Wednesday, November 10, 2004


The Light of Day, by Graham Swift, Read by Graeme Malcolm, Highbridge Audio, 2003

Graeme Malcolm, the reader of Graham Swift’s 2003 novel The Light of Day, has a friendly, man-next-door kind of voice (though as he’s British, maybe we should make that bloke-next-door). That’s a perfect choice despite the book’s occasional subject matter or, in fact, because of it. The novel tells of an event that’s extraordinary in one person’s life, but seen throughout a career in police work is routine, almost common. When policemen live in your neighborhood, you see them mow their lawn, take out their trash, push their kids on the swing. And yet nearly every day, they find themselves in situations of violence, bathos, squalor.

George Webb, the book’s narrator, has taken up a second career as a private detective after being kicked off the police force. The bulk of his work is matrimonial: tail wayward husbands and secure proof of infidelity. As the book starts, the crime at the heart of the story has already happened. A woman has killed her cheating husband. The Light of Day uses the procedures of a traditional detective story to tell a much different kind of story. Instead of a whodunnit, what Swift has written is more of a whydunnit. The book is an examination of one man’s life as it connects to a single crime, with tangents for related personal history that shapes him and his reaction to that crime. It is also George’s attempts to pierce together why this woman, Sarah, killed her husband, and why he, George, is falling in love with her.

Webb tells a number of interconnected, interwoven stories in the course of the novel, each one anecdotal — a compartmentalized bits-and-pieces approach that is moving on the small and large scale. Throughout the course of one day’s activities (visit the grave of the murdered husband, then visit Sarah in prison) we come to learn how Webb got the job; how he performed on the job; the events leading to his firing; about his father’s infidelity and eventual death; and Webb’s own marriage, its dissolution, his relationship with his lesbian daughter, and his falling in love. The effect of all this is to see a life as a multifaceted thing, how life puts us in the position of being vastly different things to different people.

It’s a good deal of information and activity and much of it resonates throughout the novel. Swift is effective in extrapolating small elements from each segment and getting them to echo across the greater whole. He writes as though composing a symphony or a variation on a theme. Plot points of the story repeat themselves, loop back on themselves, little visual cues are touched again and again, a shaft of light falling over a desk, a vase of flowers, fountain pens, an empty bed. The narration twists on past and present, the ghosts of what was and what could have been haunting the same streets, the same shops, two years on.

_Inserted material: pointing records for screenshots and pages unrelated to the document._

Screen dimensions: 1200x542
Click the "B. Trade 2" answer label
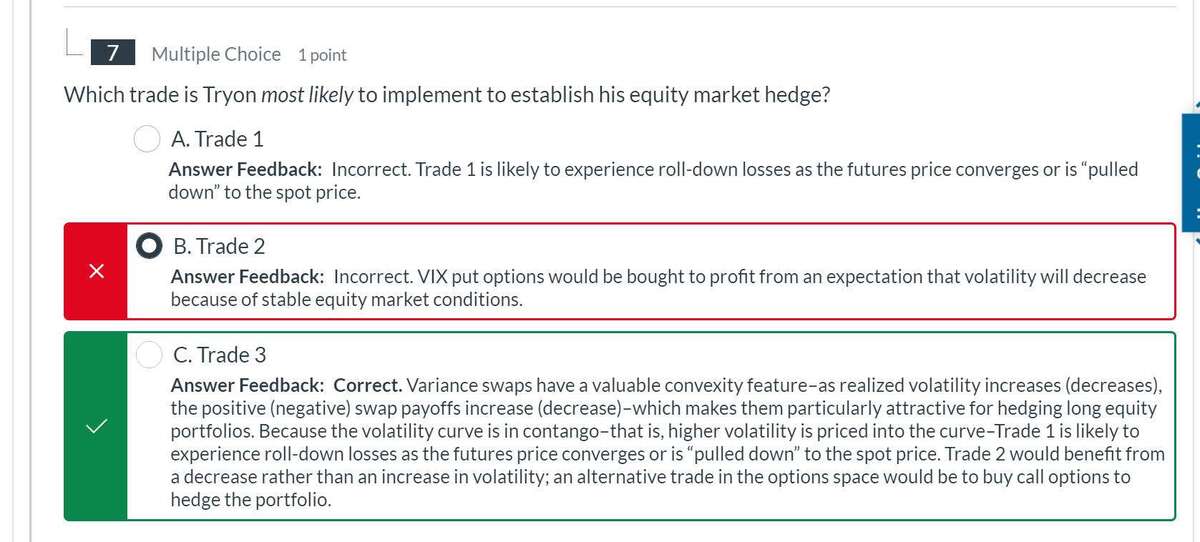point(219,246)
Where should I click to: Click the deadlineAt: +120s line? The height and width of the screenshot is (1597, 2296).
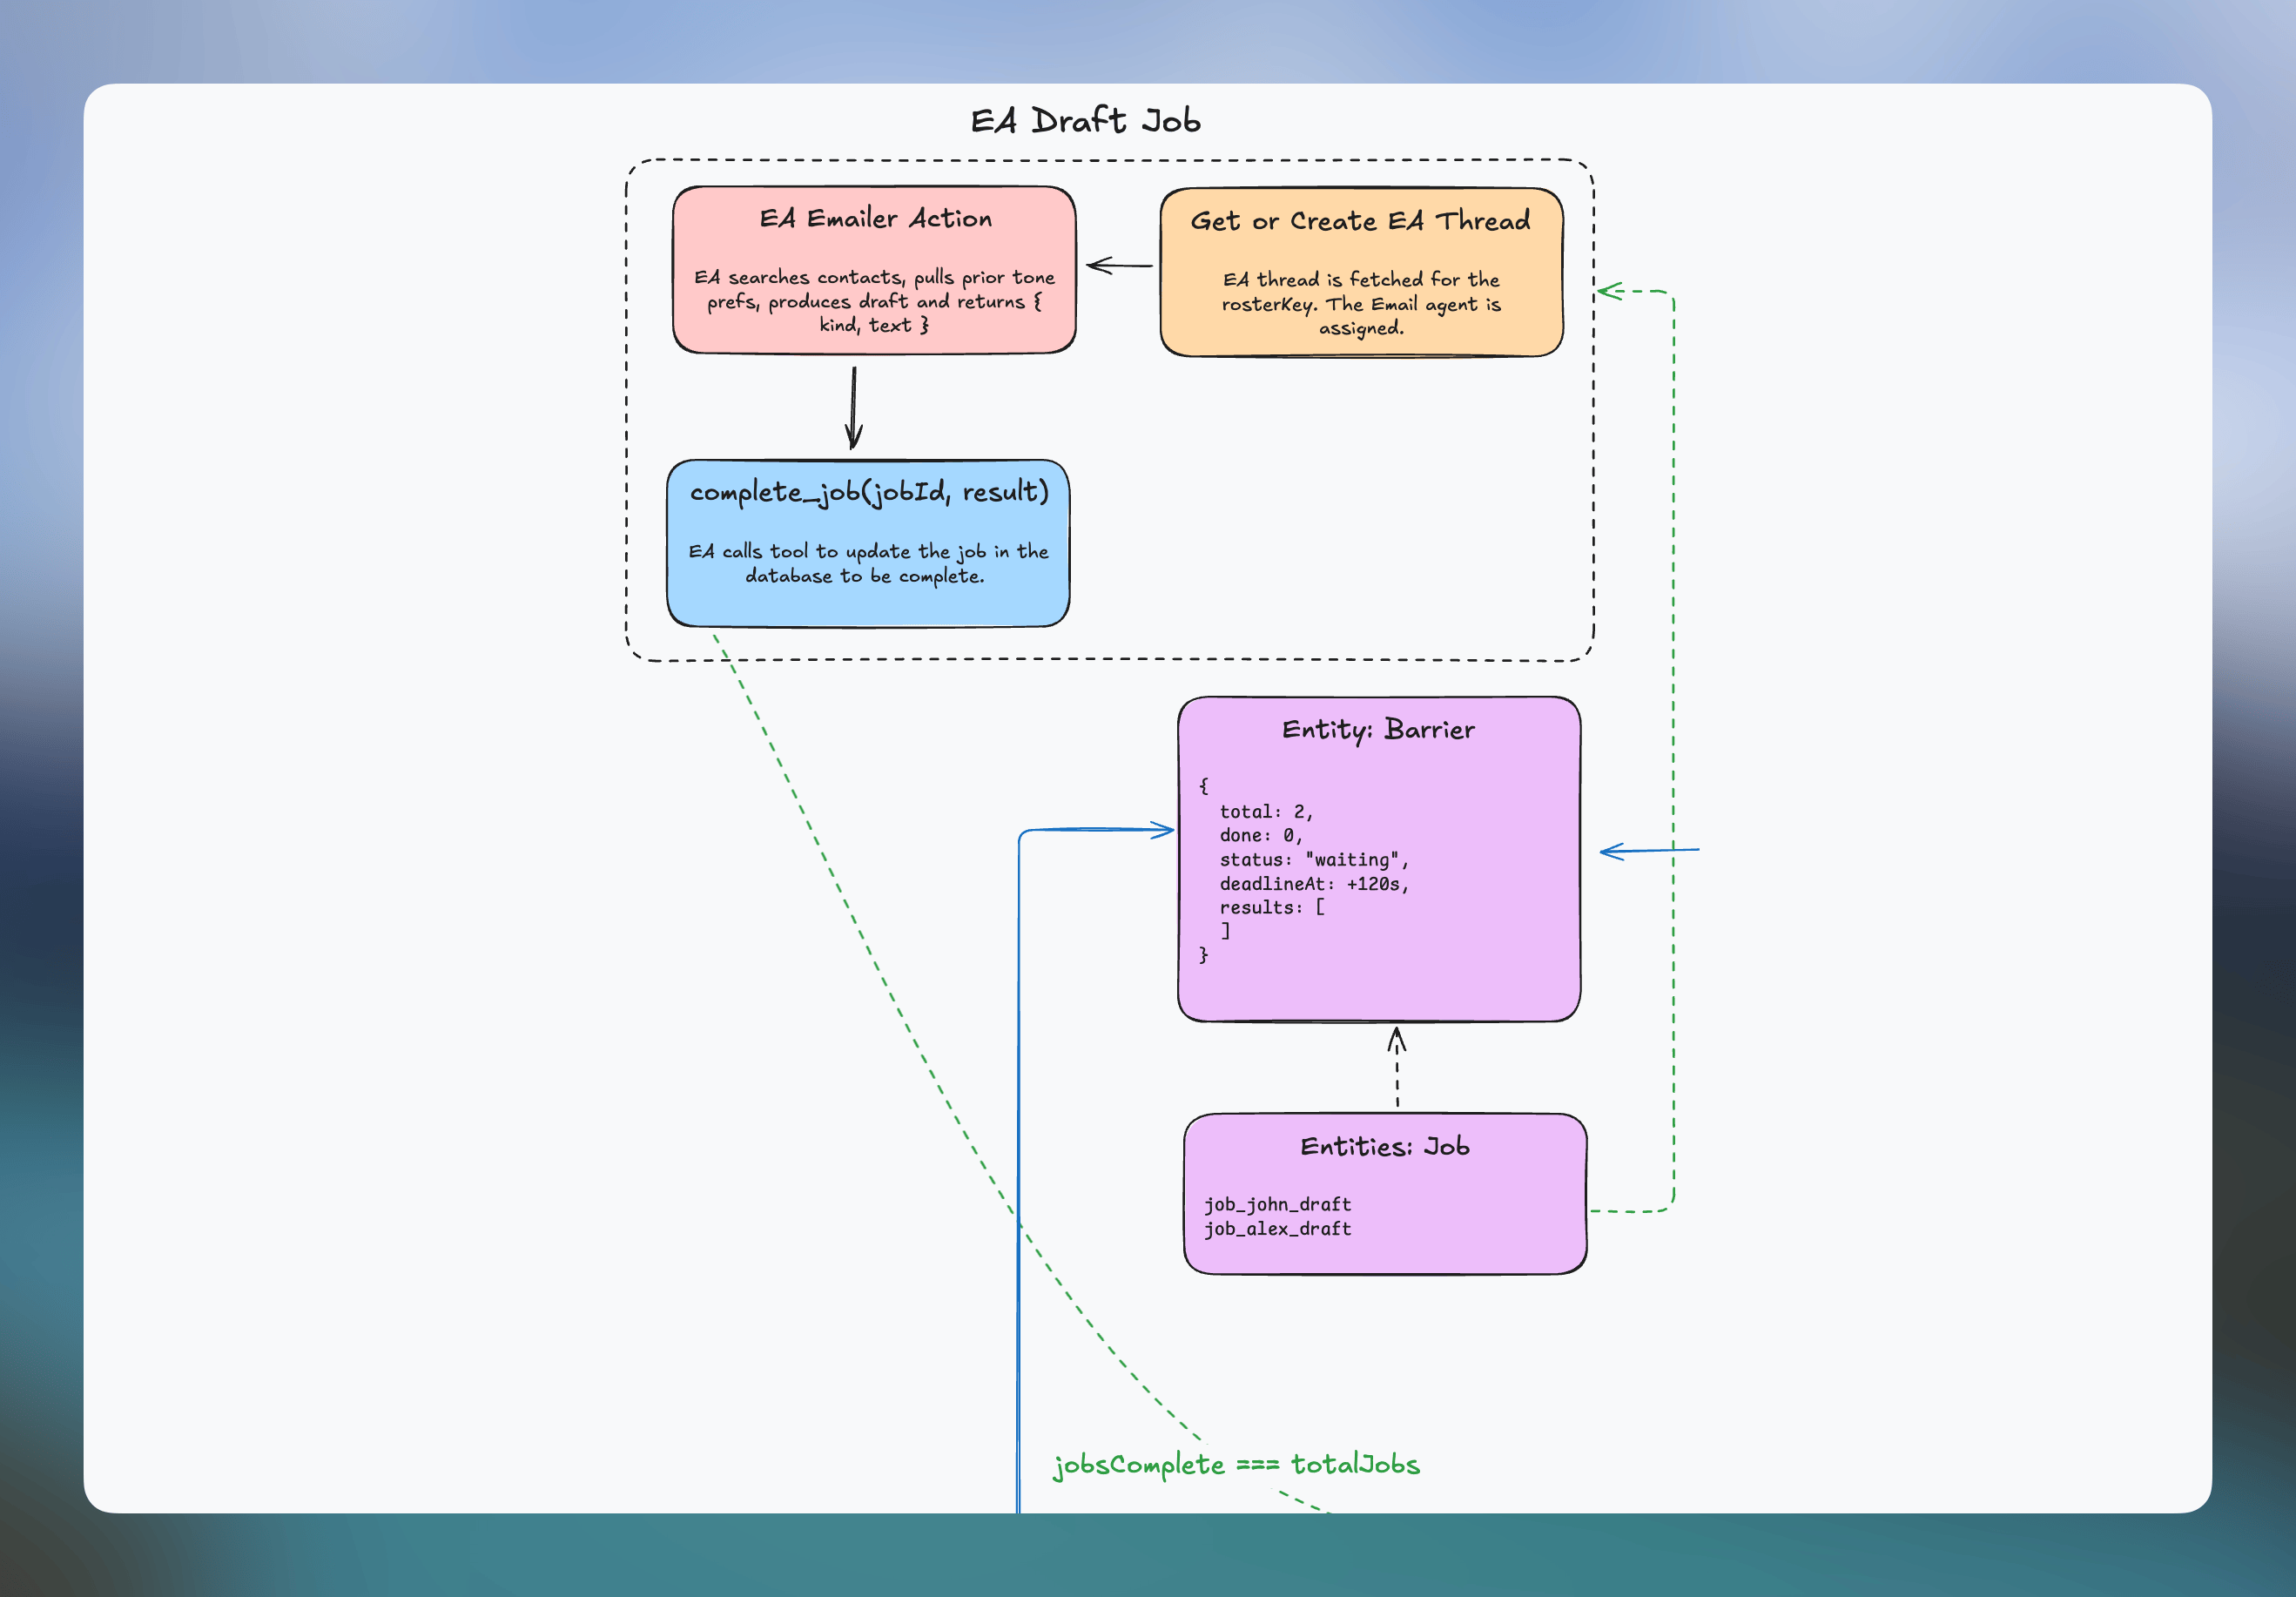tap(1313, 884)
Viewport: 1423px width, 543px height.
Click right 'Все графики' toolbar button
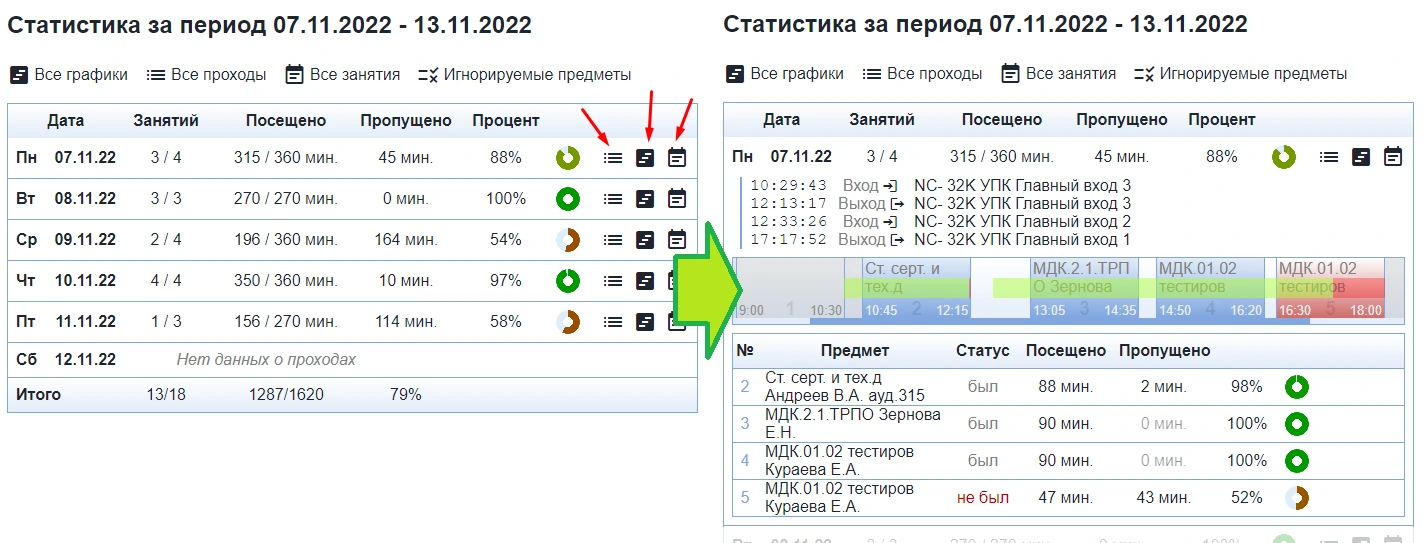pyautogui.click(x=785, y=74)
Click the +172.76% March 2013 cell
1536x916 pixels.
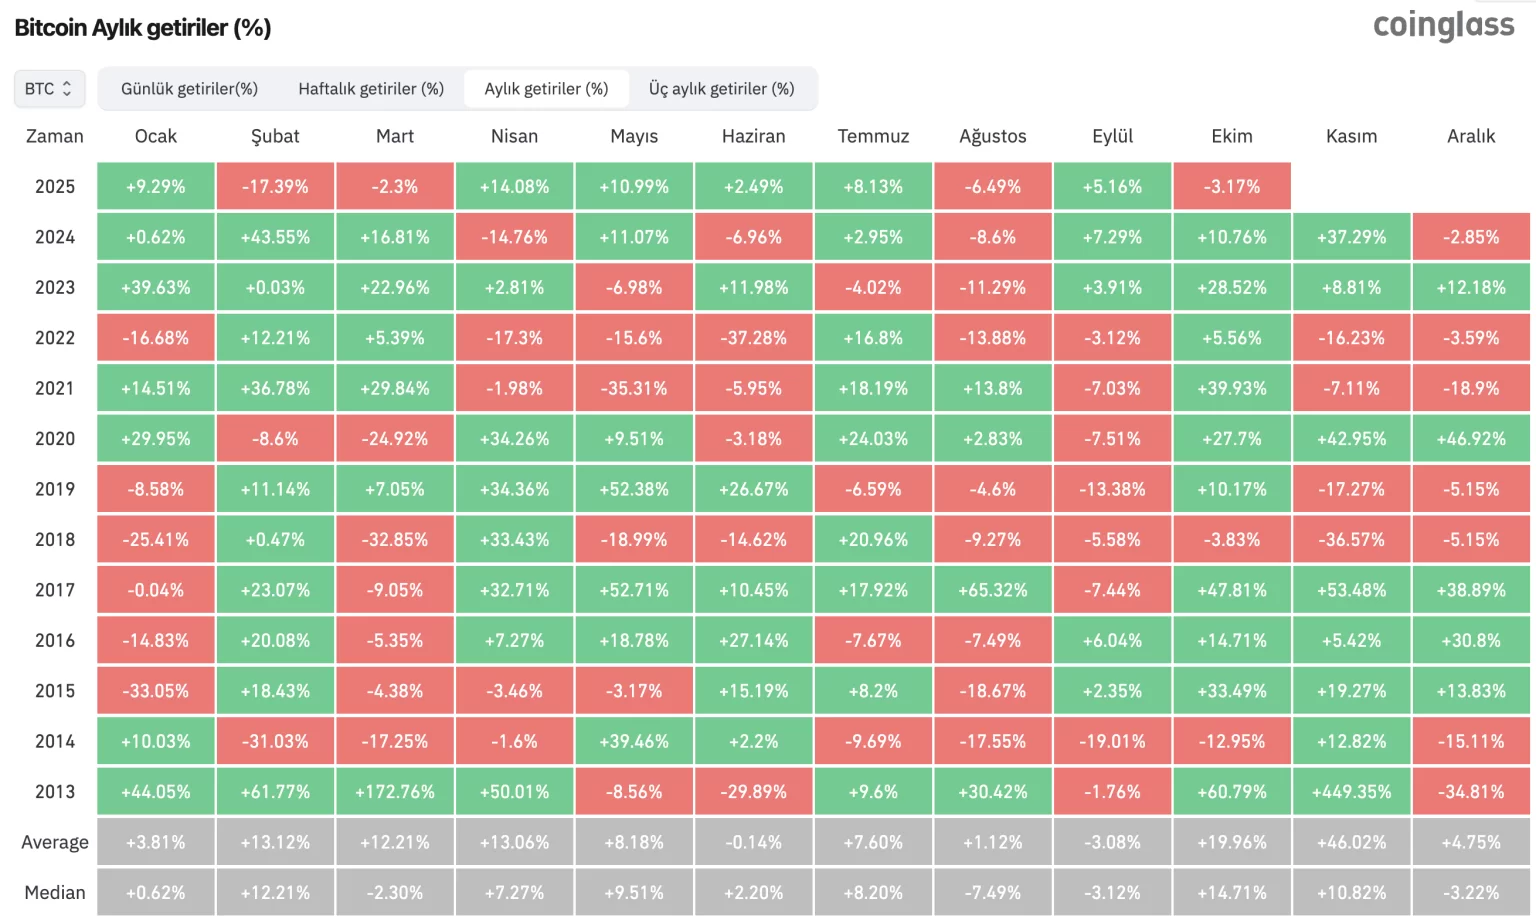(395, 792)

And yet, there's a bit of the British distance here, Swift letting us hear this man's melancholy and suffering, but with something of the stiff upper lip about it. His wife has left him years ago, he’s fallen in love with a client who is now in prison, and his life has narrowed down to the confines of job, fortnightly prison visits, and weekly dinners with his daughter. It is all presented in a barely cracking emotional sterility, poetic for its mundanity as well as its hopelessness. And each moment allows George to give us a glimpse of that person underneath. He writes at one point:

When you follow two people, when you follow anyone, and they don't know you're there, it's hard not to feel a flutter of power. As if you can decide their fate. Your foot over the scurrying beetle. The mysterious urge to protect.

The later, as he leaves the prison from visiting with Sarah, he describes himself like this: "Inside me is a glow, as if I'm the black shell of a house at night, lit up inside." This is what we see of him, what he doesn’t allow others to see, the self-reflective quality of that house lit up inside at night. Swift manages to take a rather straightforward enough mystery convention and turn it into a poetic reflection on the self, yet he does it in a way that is both gripping and imminently readable.